(Beginning of Given entries)

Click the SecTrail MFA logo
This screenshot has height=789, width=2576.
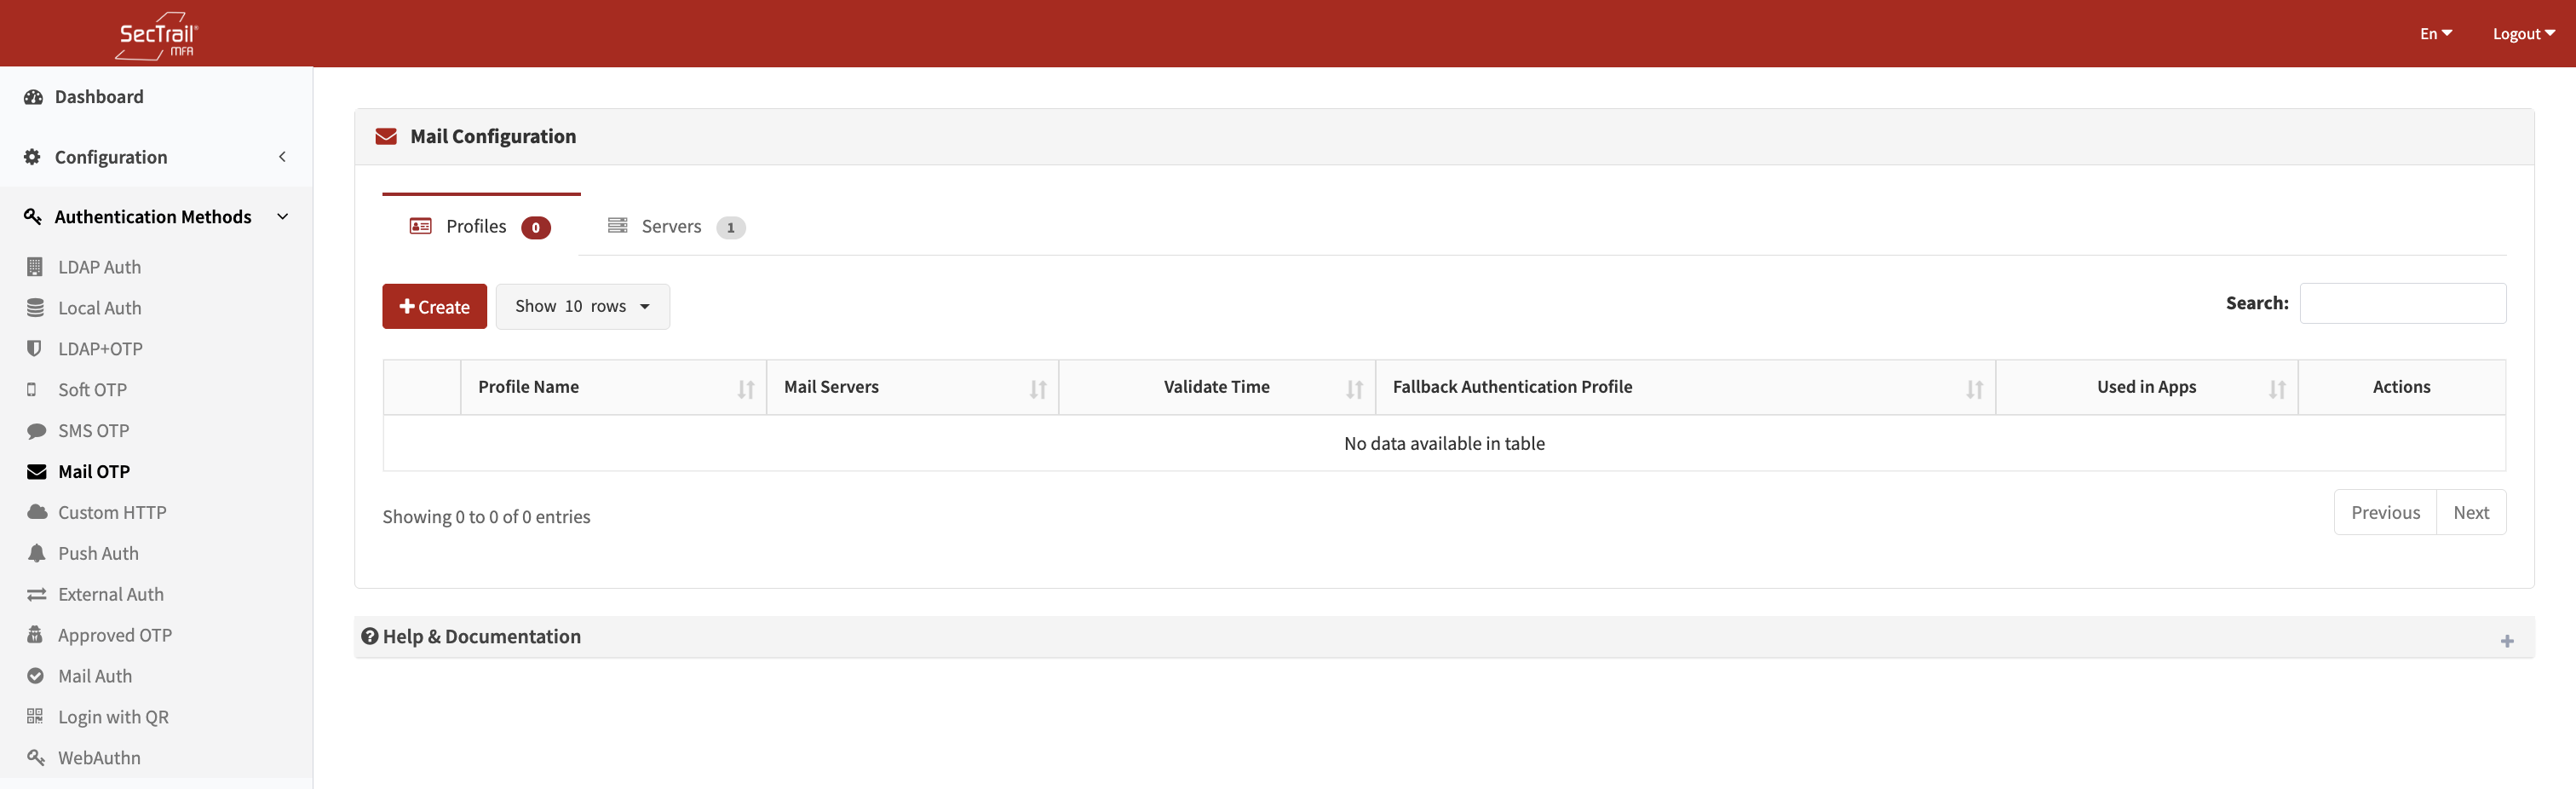click(x=157, y=35)
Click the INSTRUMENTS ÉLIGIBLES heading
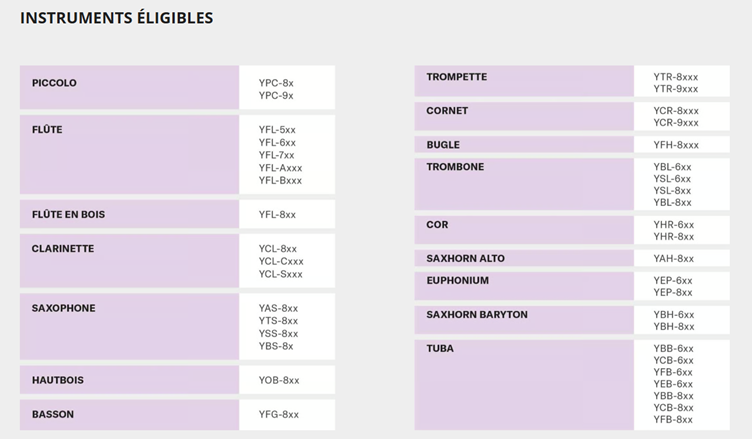This screenshot has width=752, height=439. coord(116,18)
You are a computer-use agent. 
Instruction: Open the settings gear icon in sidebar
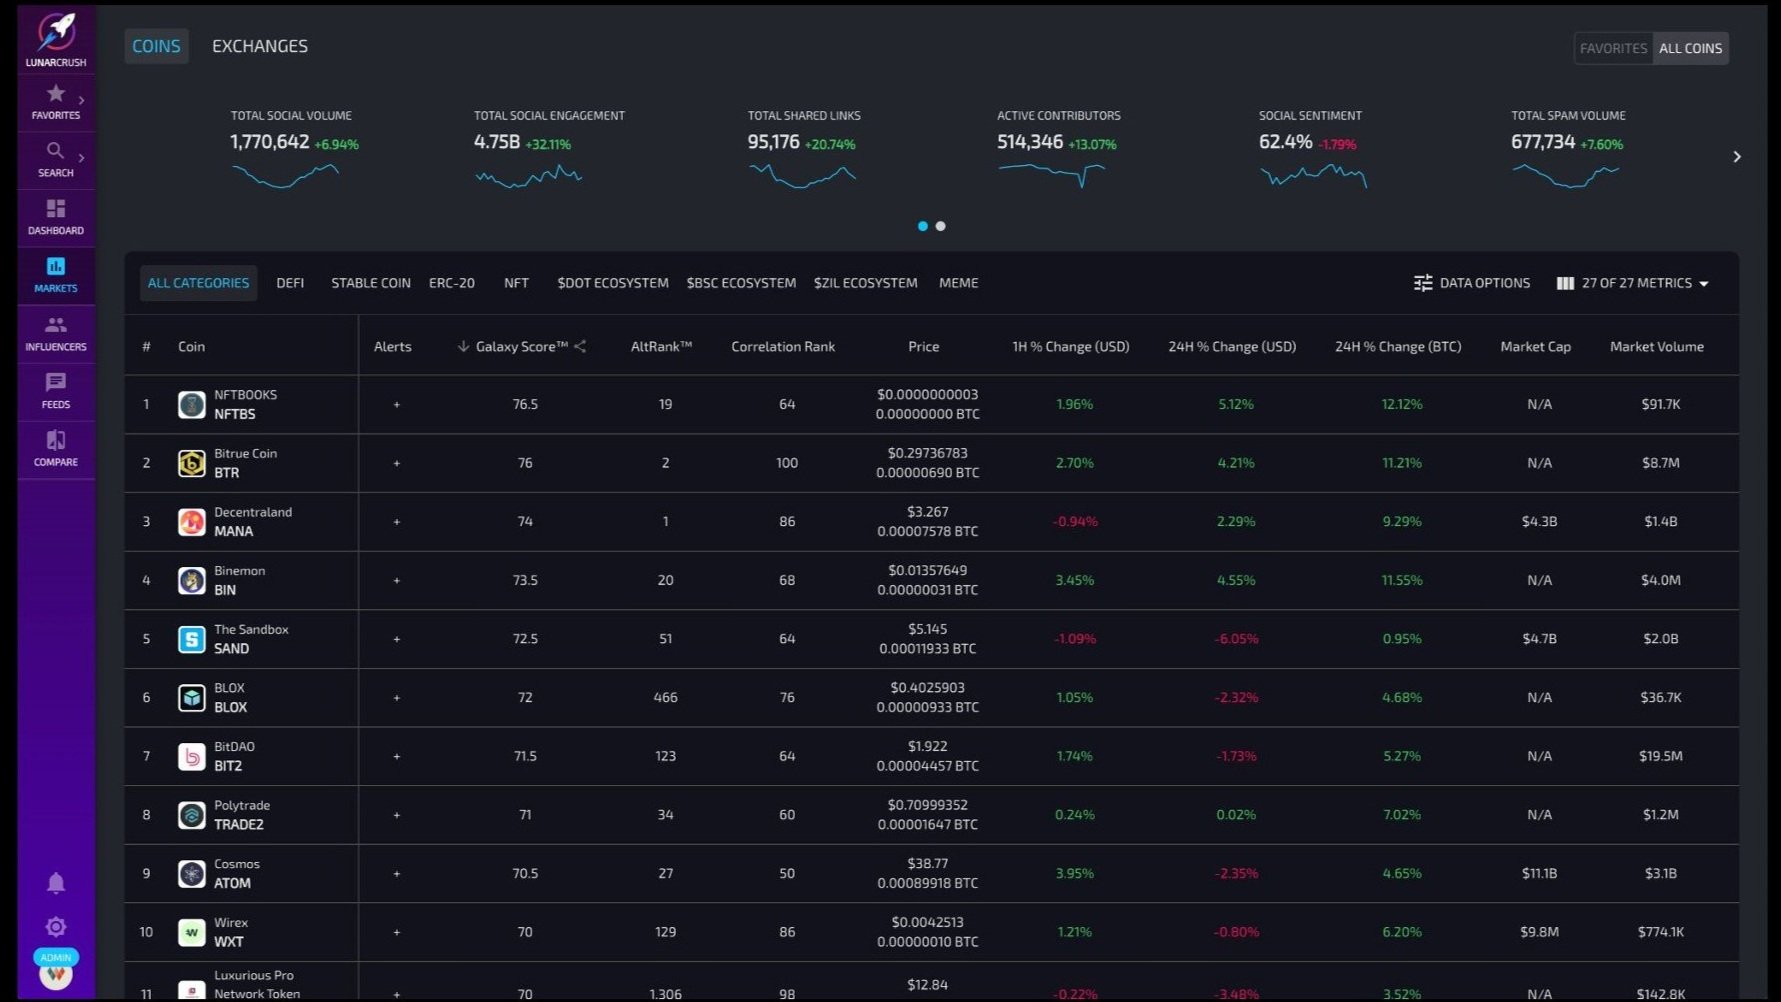click(x=56, y=927)
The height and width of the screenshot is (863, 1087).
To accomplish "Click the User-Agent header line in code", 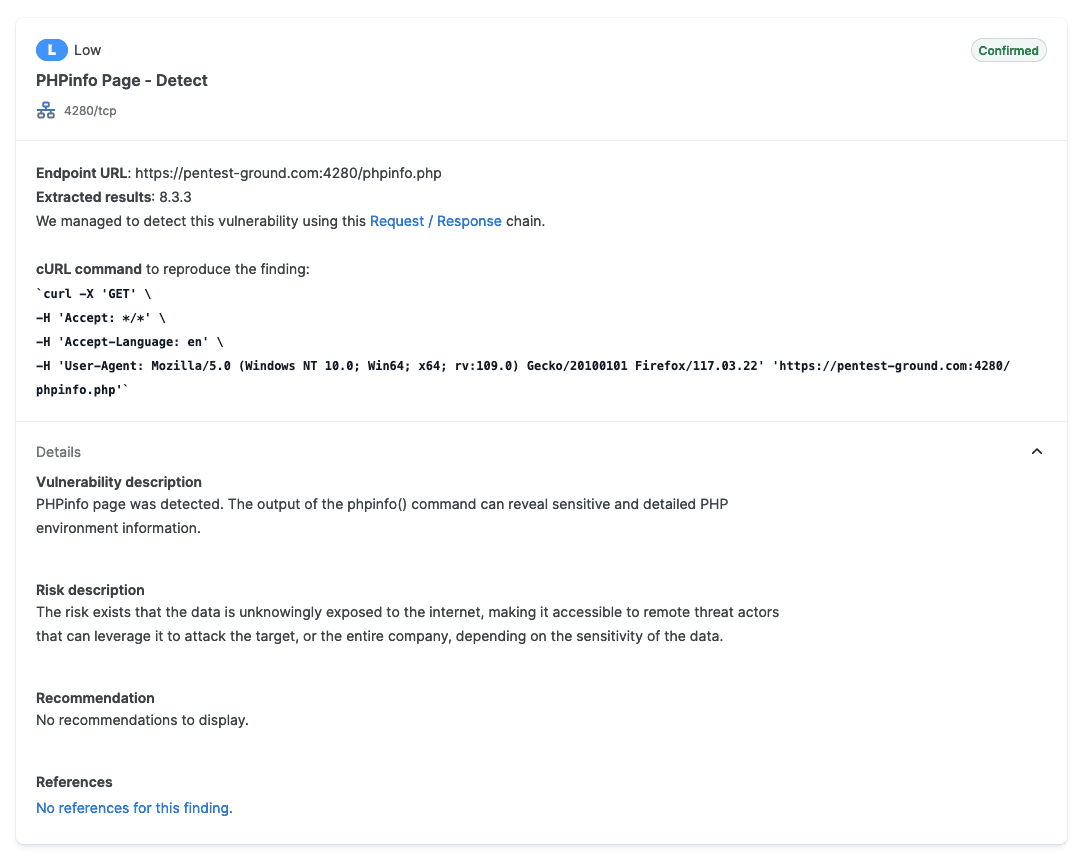I will point(400,366).
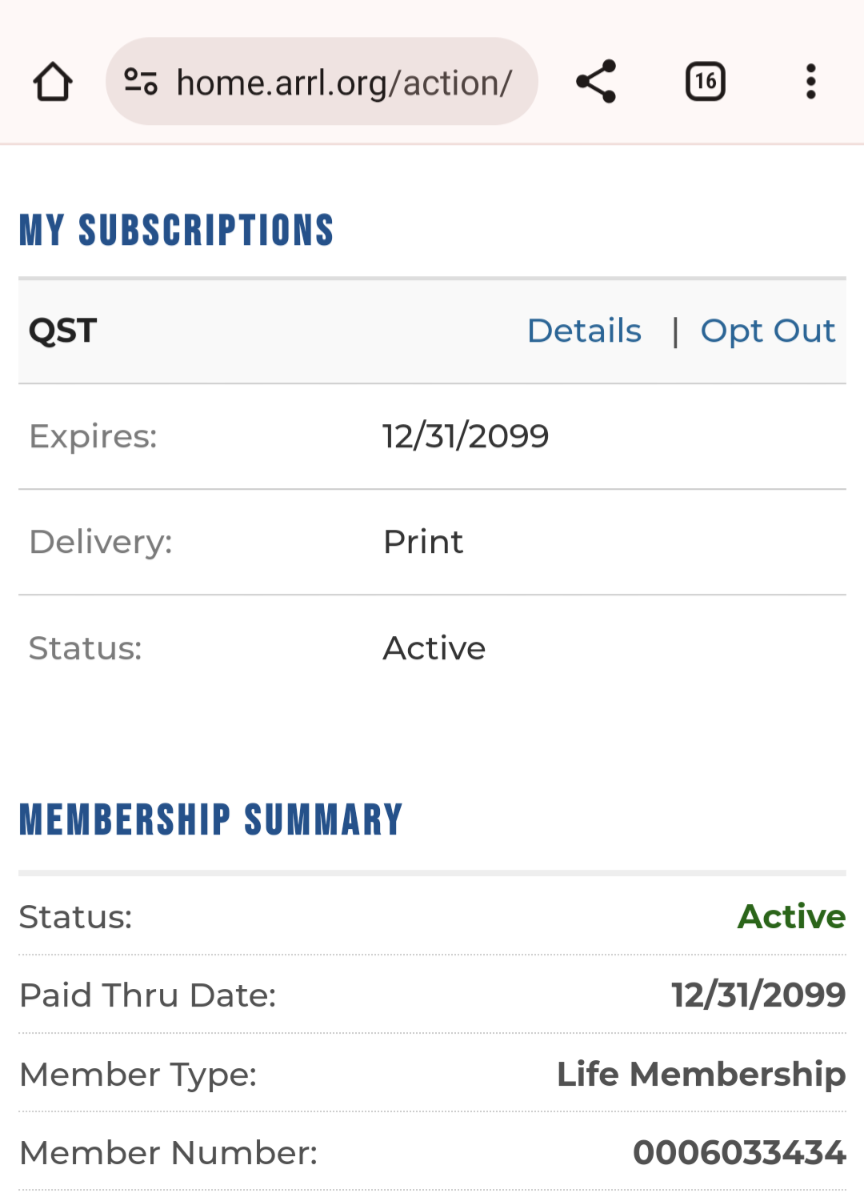Select the subscription expiry date 12/31/2099
Image resolution: width=864 pixels, height=1203 pixels.
coord(466,436)
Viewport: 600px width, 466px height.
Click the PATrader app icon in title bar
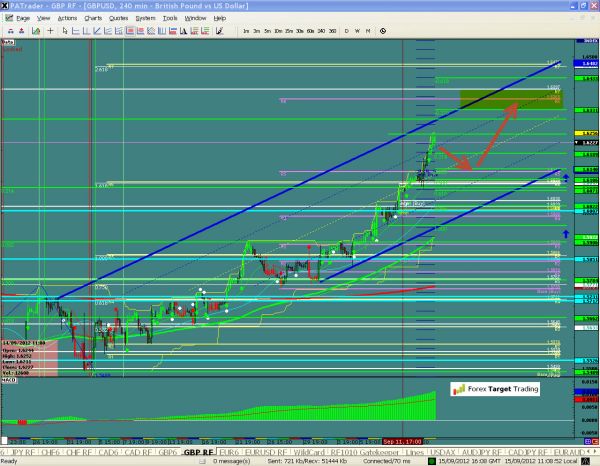coord(5,5)
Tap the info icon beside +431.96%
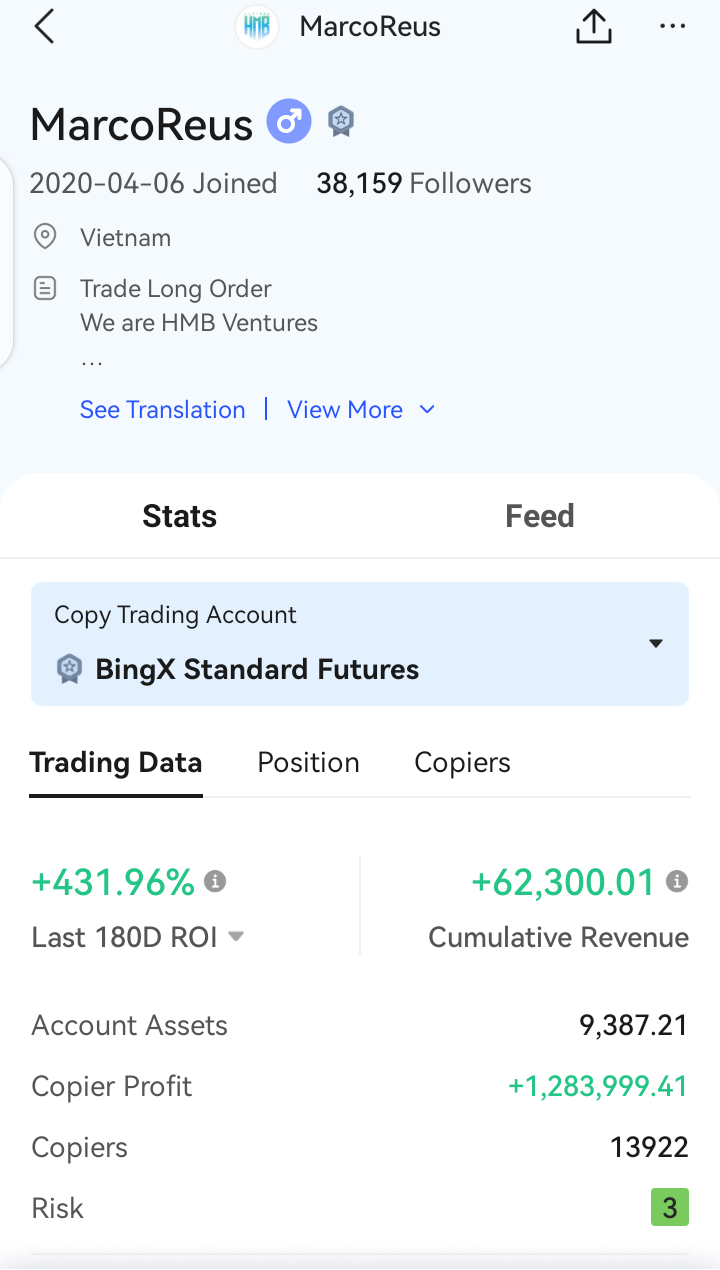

(End of Given entries)

## What the exercise asks
Exactly the lines running from the one with "Click the PATrader app icon in title bar" through the end of the listing above must be output, both ends included. No pictures belong in the output.

## Solved problem
Click the PATrader app icon in title bar
coord(5,5)
Tap the info icon beside +431.96%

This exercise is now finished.